Central Bank of the Republic of China (Taiwan) governor Chin-long Yang reportedly advocated a no-interest concept for the CBDC pilot on Wednesday, as published by local news site bnext.com. Yang explained the decision by stating that a CBDC that pays interest on digital asset deposits would likely replace New Taiwan currency (NT$) deposits in banks. “Once the banks’ available deposits decline,” Yang added, “there will be a proportional rise in the cost of financing, which would, in turn, raise the cost of borrowing for consumers.”
Yang also cautioned that even interest-free CBDCs might result in “digital bank runs” during times of financial instability, precipitating a rapid escalation of a liquidity crisis for financial institutions. Nonetheless, the country’s central bank governor saw an increase in demand for electronic payment solutions during the last several years:
“Taiwan’s proportion of electronic payments as a percentage of total payments increased from 40% in 2017 to 60% in Q1 2022. Consequently, there may be an increase in population demand for a CBDC that delivers a secure, trusted, no-commission, no-credit-risk, and no-liquidity-risk digital payment option.”
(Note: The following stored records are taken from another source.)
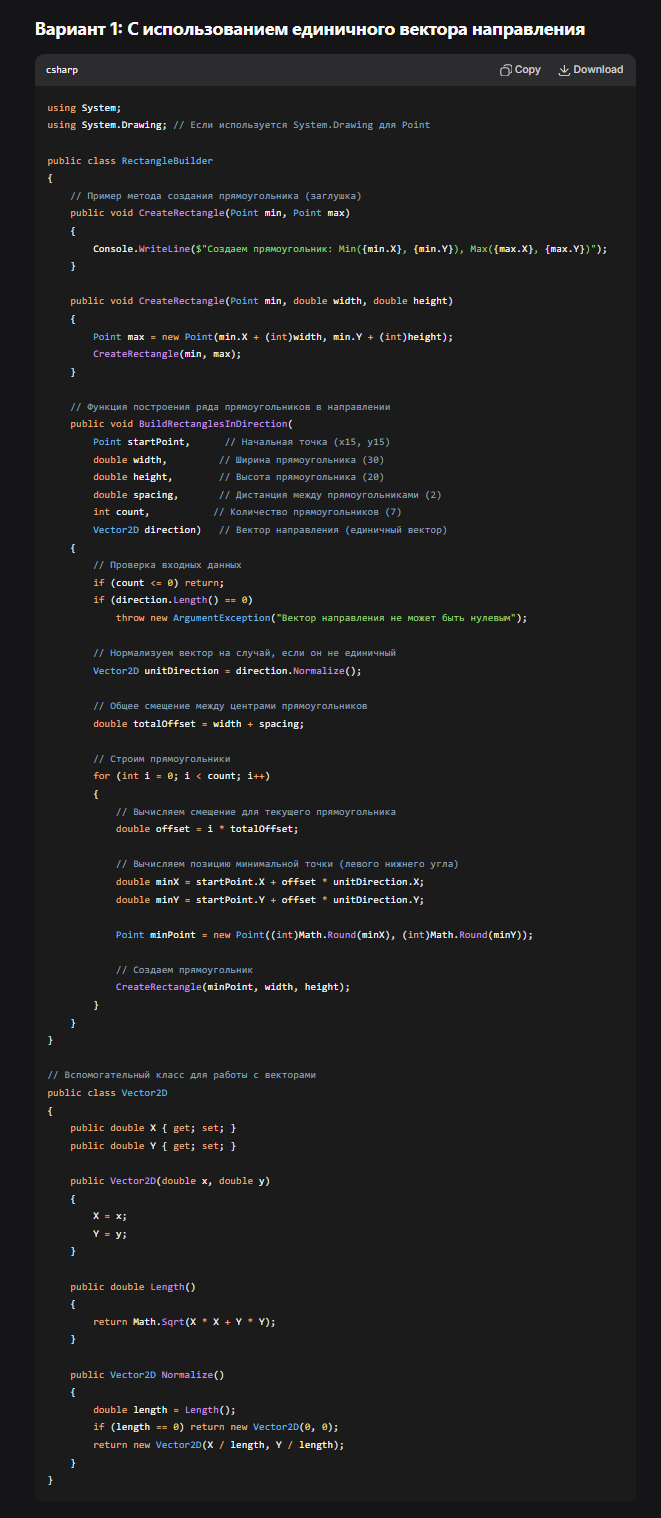Click the BuildRectanglesInDirection method name

click(x=208, y=424)
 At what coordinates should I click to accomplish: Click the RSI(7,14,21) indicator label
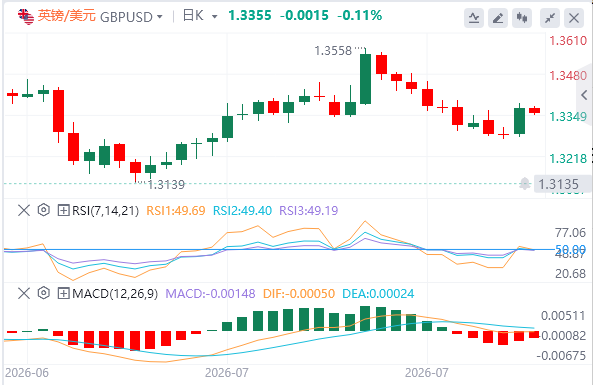106,210
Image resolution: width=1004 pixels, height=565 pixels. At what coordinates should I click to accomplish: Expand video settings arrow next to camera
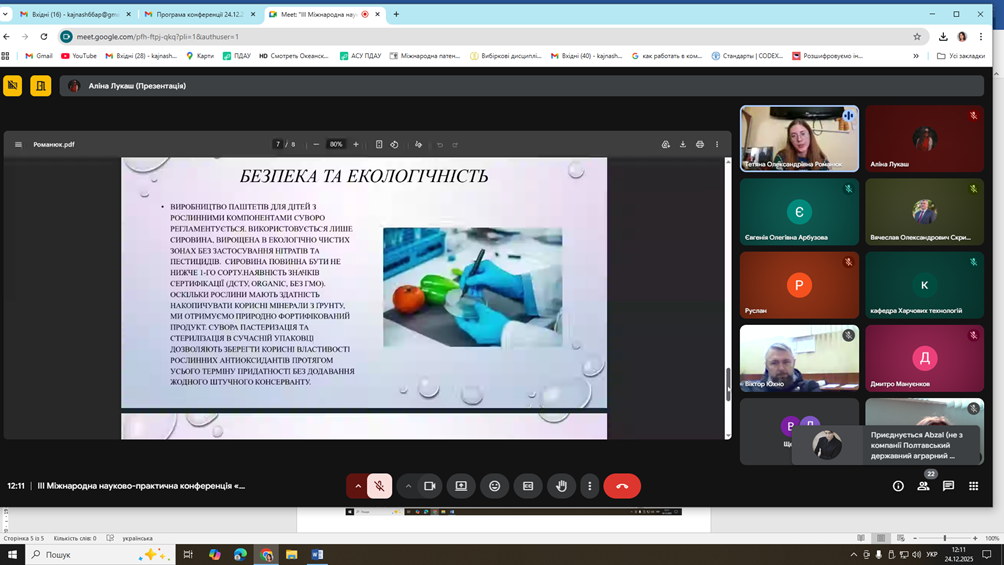pyautogui.click(x=408, y=486)
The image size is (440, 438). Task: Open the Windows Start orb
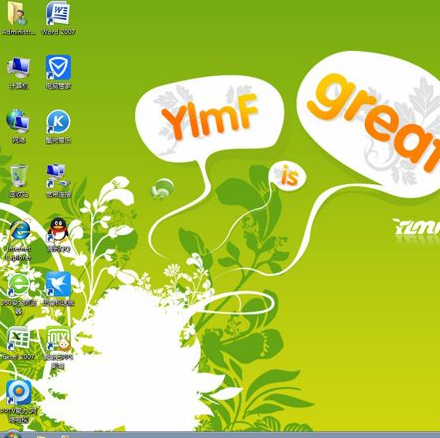tap(11, 434)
Taiwan is presently in the second phase of its CBDC pilot program, in which the CBDC is distributed by five chosen Taiwanese banks to customers. Based on the outcomes of the pilot program, the central bank will take the following steps. However, experiments have already shown that the distributed ledger technology underlying the CBDC is unable of handling high-volume, high-frequency customer transactions. In the case of a power outage, the inability of the payment solution to work is a further cause for worry.